Experiments have typically shown that the reduction of capacitance at small sizes is due to quantum effects that originate from a positive quantum capacitance (C_q > 0) associated with a “dead-layer” quantum effect. However, as found out in a recent study¹ this would not be the case for materials that show a negative quantum capacitance, C_q < 0. For some materials, negative quantum capacitance may lead to a significant increase of the capacitance as thickness decreases, a trend that is consistent with the conventional wisdom based on electrostatic principles. In particular, it was predicted that an ultrathin nanocapacitor made of graphene electrodes (plates) filled with hexagonal boron nitride (h-BN) dielectric nanofilm can achieve superior capacitor properties with a significant increase of the capacitance with reduction of thickness below a certain value.¹ This anomalous size dependence of nanocapacitance (labeled “anomalous” because it is inconsistent with the expected “dead-layer” quantum effect) appears when the thickness becomes less than circa 5 nm, that is less than 16 h-BN atomic layers. At this setup, the relative permittivity of the dielectric film systematically increases with decreasing h-BN thickness¹ and is different from the bulk BN value. This anomalous size-dependent increase in capacitance was attributed to a negative quantum capacitance exhibited by this particular system of materials.
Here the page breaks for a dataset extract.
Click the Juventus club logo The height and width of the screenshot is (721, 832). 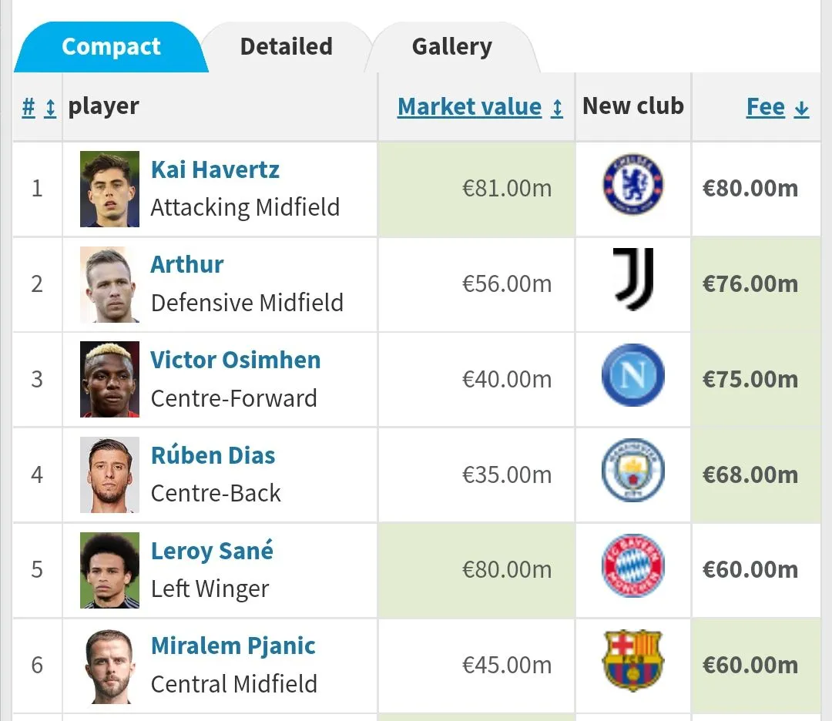(x=632, y=280)
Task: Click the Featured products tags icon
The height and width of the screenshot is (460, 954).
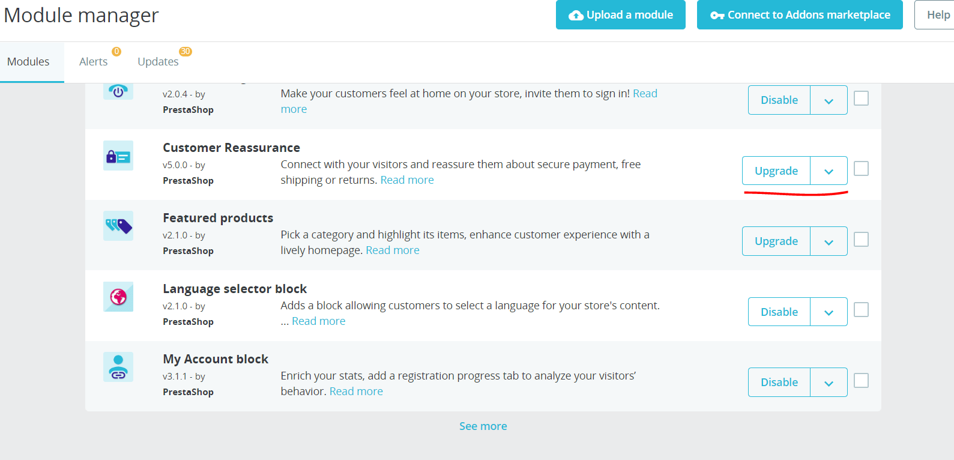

In this work we introduce a model for a parallel-plate nanocapacitor² consisting of two plates placed face-to-face at an arbitrary distance apart with all spatial dimensions and/or inter-plate separation distance constrained to be in the nanoscale. For simplicity, each of the plates of the nanocapacitor is assumed to be a perfectly two-dimensional (2D) square with a length, L that measures on the nanoscale. We do not consider any quantum effects in our model. The influence of a dielectric material film between the plates of the nanocapacitor^3–5 is accounted for in the model through the inclusion of a phenomenological size/thickness-dependent relative permittivity parameter with a value different from that of the bulk. Theoretical nanocapacitance values obtained from this model reproduce the experimental results for boron nitride–graphene capacitors and lead us to believe that the anomalous size-dependent increase of capacitance in boron nitride–graphene nanocapacitors cannot be attributed to quantum effects.

2 Theory

We consider a parallel-plate nanocapacitor consisting of two identical uniformly charged plates 1 and 2 at an arbitrary separation distance. For simplicity, we assume that the two plates of the nanocapacitor are squares with an arbitrary length, L. The plates contain, respectively, a total amount of charge of +Q and −Q that is considered to be uniformly spread over the corresponding surfaces. Since the two square plates are identical, their respective uniform surface charge densities are: ±Q/L². To simplify the notation we denote by σ the surface charge density of the positively charged plate, σ = +Q/L². We choose a Cartesian system of coordinates so that the two plates lie parallel to each other and perpendicular to the z-direction. The origin of the Cartesian system of coordinates is chosen at the center of plate 1. The z axis is taken perpendicular to its plane while the x and y axes are parallel to its edges. For this choice of the coordinative system, plate 1 of the nanocapacitor lies in the x–y plane at z = 0 while plate 2 lies in the x–y plane at some arbitrary z. Any two arbitrary elementary charges, dq₁ and dq₂ interact with each other via a standard Coulomb interaction potential, k_edq₁dq₂/|r⃑₁ − r⃑₂| where k_e is Coulomb's electric constant. Fig. 1 gives a schematic presentation of the nanocapacitor system under consideration.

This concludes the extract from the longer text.